SNSで偉そうに大上段からモノを申すような政治家や評論家であったり、大学でちょっと社会に対していっちょ噛みしているような鬱陶しがられがちな層が、ピーキーな主張を繰り返す参政党に対して非常に危機感を持ったような言動をしており、その偉そうな人たちが気に食わないと「こいつらに一泡吹かせたい」と思って参政党を支持することは割とあるんじゃないかなと思います。
あとは、SNSでフェミニズム的な発信をするアカウントも参政党に対して反対的な立場を取りがちですが、反フェミニズムの人からしたら「いけ好かないムカつくフェミニストを自分の1票で困らせてやれ」という発想もあるでしょう。

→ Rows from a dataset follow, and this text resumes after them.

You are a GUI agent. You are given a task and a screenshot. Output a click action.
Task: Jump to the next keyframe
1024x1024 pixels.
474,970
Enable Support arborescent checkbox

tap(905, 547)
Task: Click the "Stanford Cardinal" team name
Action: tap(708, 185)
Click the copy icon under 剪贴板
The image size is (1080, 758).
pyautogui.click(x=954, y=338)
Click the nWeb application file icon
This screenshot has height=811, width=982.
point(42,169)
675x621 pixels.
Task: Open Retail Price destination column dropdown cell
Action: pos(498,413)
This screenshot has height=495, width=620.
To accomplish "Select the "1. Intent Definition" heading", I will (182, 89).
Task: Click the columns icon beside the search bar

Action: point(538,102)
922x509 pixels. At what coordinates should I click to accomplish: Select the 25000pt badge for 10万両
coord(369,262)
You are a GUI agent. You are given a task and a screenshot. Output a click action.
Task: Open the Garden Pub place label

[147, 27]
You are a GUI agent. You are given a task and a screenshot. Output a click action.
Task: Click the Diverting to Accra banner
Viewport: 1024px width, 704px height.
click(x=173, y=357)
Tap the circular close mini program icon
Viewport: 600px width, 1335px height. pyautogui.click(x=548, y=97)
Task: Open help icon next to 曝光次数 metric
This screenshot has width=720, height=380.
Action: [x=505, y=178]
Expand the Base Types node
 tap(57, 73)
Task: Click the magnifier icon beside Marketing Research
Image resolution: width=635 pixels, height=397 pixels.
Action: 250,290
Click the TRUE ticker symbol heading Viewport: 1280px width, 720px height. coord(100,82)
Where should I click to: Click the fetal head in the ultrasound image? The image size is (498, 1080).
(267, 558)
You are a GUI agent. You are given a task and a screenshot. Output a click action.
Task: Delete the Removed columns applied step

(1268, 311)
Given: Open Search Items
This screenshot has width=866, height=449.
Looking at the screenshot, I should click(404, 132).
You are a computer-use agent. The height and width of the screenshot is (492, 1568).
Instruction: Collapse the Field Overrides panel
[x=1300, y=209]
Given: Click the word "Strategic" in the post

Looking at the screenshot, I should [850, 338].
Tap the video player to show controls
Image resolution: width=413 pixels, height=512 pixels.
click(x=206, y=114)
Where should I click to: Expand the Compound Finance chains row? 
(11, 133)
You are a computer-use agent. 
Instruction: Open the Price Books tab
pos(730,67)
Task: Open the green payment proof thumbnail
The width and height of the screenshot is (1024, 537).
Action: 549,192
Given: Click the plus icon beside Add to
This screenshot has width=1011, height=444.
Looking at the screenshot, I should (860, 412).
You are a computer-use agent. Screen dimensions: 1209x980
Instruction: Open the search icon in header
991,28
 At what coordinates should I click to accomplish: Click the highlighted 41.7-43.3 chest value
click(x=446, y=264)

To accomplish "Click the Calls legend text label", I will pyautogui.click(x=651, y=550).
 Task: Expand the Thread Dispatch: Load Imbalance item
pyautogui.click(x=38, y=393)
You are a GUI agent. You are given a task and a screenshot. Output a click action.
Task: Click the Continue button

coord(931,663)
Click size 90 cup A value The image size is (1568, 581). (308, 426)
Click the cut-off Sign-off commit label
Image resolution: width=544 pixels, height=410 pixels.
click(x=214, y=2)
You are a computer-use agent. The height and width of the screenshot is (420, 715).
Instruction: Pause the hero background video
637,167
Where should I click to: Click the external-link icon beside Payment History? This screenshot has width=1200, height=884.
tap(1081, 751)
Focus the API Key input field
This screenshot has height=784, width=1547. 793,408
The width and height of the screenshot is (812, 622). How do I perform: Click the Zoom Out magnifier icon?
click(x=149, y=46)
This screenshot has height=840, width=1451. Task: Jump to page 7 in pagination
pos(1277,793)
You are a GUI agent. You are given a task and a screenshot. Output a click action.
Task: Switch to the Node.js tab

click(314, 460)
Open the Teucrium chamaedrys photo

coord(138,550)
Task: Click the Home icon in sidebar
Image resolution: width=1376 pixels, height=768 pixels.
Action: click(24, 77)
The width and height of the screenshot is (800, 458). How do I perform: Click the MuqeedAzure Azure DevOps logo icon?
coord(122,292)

政治的な主義はないが、ムカつく奴らを困らせるために選挙権を使う
は一見馬鹿馬鹿しく思えますが、実はそんなに馬鹿に出来ない用途ではないでしょうか。*3
■まとめ
現代社会に渦巻いている「不満」や「鬱屈とした感情」に対してとても深い理解をしており、そのような層に対して的確なアプローチをしている非常に戦略的な政治団体であるように感じます。
何度も言いますが参政党の政治的な主張にこの記事でどうこう言うつもりはありません。
ただ、先述の現代社会と現代日本人への理解度を見ると、党の内部にとんでもないマーケティングの才能を持った人材がブレーンにいるんだろうなと思います。
今後この参政党のようなアプローチをしていく政治団体が増えていき、もしかしたらより巧妙に国民の心をつかみに来る未来もあるのかな、なんてことを思いました。
■あとがき
本記事で、どこに投票すべきか、またどこに投票すべきでないか、などを語るつもりはありません。
参政党を支持したいと思われる方を否定する意図も肯定する意図もありません。
選挙権自体はちゃんと行使した方が良いとは思いますが、それ以上のことはないです。
恥ずかしながら筆者もまだどこに投票するか決めていません。